Ołtarz zbudowany nader kosztownie z marmurów i brązów, złocony, tworzy całość bardzo nieudatną i brak mu prostoty, właściwej stylowi romańskiemu. Ołtarze w ramionach krzyża są dość wspaniałe. Po stronie lewej jest ołtarz z mensą z czerwonego marmuru, ozdobiony brązowymi rzeźbami, przeznaczony na Sanctissimum, z obrazem Przemienienia Pańskiego, pędzla Ignacego Jasińskiego, przeznaczony początkowo dla kościoła WW. Świętych na Grzybowie, z tabernaculum, kopią takiegoż tabernaculum z kościoła 8. Maria Magiore w Rzymie, podobnego do tabernaculum w kościele Ś-go Jana w Warszawie.
W drugim ramieniu krzyża jest również piękna mensa ołtarzowa z marmuru czarnego, po nad mensą zaś piękna płaskorzeźba z białego marmuru Chrystusa w otchłani, dłuta Ludwika Kucharzewskiego, po nad nią pomieszczono drewniane figury polichromiczne, wykonane przez Antoniego Panasiuka, Chrystusa na Krzyżu, N. Maryi Panny i Ś-go Jana, ukochanego ucznia Chrystusa. Pomysł stawiania figur drewnianych na ołtarzu marmurowym nie jest szczęśliwy. Na ścianie bocznej tej kaplicy jest umieszczony obraz N. Maryi Panny nieznanego artysty z przeszłego wieku, a pochodzący z miasteczka hiszpańskiego Tlascala. Ołtarz jest fundacją pracowników kolejowych i godłami kolejowymi (koło ze skrzydłami) ozdobiony. W bocznych kapliczkach w nawie lewej od wejścia, mieszczą się następujące ołtarze: W pierwszej nie ma ołtarza mszalnego, lecz tylko rodzaj stołu po za chrzcielnicą marmurową tu umieszczoną, a będący ofiarą robotników walcowni stali „Koszyki.“ W drugiej ołtarz piękny z drzewa dębowego, z pięknymi trzema obrazami z życia św. Franciszka Serafickiego, pędzla Józefa Buchbindera, z tych środkowy jest kopią dzieła Murilla,—kaplica ta jest fundacji małżonków Ludwików Górskich. Trzecią jest kaplica Najświętszej Maryi Panny bolesnej, z ołtarzem marmurowym, fundacji jenerałowej Kisielewskiej; na ołtarzu jest grupa kolorowana małej wartości, będąca kopią znanej grupy florenckiej, zwanej „Pieta.“ Ostatnia mniejsza kapliczka tej nawy nie posiada jeszcze ołtarza, lecz mieści się tu figura z drzewa św. Józefa, robiona przez Panasiuka
W nawie prawej pierwsza kaplica od wejścia jest fundacji małżonków Starża-Majewskich, z ołtarzem marmurowym białym, przybranym w brązy, z figurą kolorową Chrystusa Nazareńskiego małej estetycznej wartości. Następna kaplica fundacji małżonków Łapińskich, poświęconą jest N. Maryi Pannie. Ołtarz tej kaplicy w pięknym marmuru wykuty. Kaplica trzecia jest fundacji osoby bezimiennej, z ołtarzem dębowym, poświęconym św. Barbarze. Ostatnia tej nawy maleńka kapliczka jest fundowana przez Marię z Enochów Myło. Ołtarz pochodzi z fabryki francuskiej Poussiela, a figura polichromiczna, stojąca dawniej w ołtarzu, jest wyrobem francuskim, jak niemniej okno kolorowe, wykonane w zakładzie Klaudyusza La- vergue’a i syna w Paryżu.

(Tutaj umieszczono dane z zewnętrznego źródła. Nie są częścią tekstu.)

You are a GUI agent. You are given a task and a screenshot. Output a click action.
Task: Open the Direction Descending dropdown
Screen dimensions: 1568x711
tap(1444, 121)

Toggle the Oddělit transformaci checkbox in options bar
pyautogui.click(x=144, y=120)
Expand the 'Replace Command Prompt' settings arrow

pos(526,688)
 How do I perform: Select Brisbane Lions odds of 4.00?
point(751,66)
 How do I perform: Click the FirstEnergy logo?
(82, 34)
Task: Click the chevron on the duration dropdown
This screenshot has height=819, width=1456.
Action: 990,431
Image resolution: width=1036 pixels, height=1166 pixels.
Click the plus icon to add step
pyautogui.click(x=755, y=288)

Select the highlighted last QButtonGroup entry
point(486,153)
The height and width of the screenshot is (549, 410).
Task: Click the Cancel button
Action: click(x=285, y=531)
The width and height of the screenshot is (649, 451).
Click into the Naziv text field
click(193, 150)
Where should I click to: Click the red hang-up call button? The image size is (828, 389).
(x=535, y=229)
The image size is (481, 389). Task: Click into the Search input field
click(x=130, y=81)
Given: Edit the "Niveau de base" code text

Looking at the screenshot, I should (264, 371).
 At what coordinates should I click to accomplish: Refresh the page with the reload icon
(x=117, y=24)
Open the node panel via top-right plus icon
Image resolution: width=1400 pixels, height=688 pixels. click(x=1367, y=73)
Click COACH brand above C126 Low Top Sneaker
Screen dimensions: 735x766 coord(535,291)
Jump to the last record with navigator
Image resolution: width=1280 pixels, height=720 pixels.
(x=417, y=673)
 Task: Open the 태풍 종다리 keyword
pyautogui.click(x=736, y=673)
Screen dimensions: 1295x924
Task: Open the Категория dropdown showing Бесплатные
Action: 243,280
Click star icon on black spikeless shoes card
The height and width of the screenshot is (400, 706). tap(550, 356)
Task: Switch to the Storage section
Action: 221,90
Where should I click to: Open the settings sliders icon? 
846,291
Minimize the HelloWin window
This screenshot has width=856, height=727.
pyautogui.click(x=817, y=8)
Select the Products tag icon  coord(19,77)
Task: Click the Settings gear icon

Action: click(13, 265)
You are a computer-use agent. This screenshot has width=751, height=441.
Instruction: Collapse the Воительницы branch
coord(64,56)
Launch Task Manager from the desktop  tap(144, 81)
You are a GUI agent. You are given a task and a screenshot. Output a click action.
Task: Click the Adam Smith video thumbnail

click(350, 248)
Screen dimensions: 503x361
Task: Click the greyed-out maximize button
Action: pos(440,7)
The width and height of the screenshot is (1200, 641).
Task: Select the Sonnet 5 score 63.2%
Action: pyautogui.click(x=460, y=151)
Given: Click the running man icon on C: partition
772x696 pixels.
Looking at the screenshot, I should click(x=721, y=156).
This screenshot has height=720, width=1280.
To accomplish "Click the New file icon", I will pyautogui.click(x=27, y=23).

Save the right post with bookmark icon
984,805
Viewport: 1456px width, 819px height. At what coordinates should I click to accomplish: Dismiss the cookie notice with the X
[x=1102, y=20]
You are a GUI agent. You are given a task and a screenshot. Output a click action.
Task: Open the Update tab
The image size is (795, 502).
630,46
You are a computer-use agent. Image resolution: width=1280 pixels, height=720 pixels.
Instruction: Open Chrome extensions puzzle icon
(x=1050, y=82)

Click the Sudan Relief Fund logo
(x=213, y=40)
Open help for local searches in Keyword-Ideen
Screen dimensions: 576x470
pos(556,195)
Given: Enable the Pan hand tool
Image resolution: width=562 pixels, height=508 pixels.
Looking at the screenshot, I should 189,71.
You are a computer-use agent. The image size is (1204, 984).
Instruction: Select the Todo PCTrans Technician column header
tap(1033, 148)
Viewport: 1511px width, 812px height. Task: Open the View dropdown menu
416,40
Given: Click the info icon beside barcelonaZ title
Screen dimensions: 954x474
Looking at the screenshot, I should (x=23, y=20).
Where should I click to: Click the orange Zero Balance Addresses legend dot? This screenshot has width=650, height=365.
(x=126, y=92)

Ołtarze, a właściwie mensy wszystkich kaplic wykonane są według planów bądź budowniczego Józefa Dziekońskiego, bądź budowniczego Władysława Hirszla.
Z pomników na wspomnienie zasługuje przede wszystkim posąg siedzący z marmuru biskupa Adama Naruszewicza (fi796), dłuta Oskara Sosnowskiego, ustawiony po stronie prawej od wejścia do świątyni. W kaplicy w prawem ramieniu krzyża jest pomniczek niewielki marmurowy, z wybornym portretem w medalionie dłuta Andrzeja Pruszyńskiego, ś. p. Pauliny Krakowowej (fl882), znanej autorki i wychowawczyni młodzieży żeńskiej. W kaplicach mieszczą się mniej lub więcej okazałe pomniki fundatorów. W kruchcie po stronie prawej wzniesiono skromny pomniczek dla Franciszka Lubeckiego, niegdyś ministra skarbu i założyciela Towarzystwa Kredytowego Ziem. (f1846) i Gerwazego Gzowskiego (+1888).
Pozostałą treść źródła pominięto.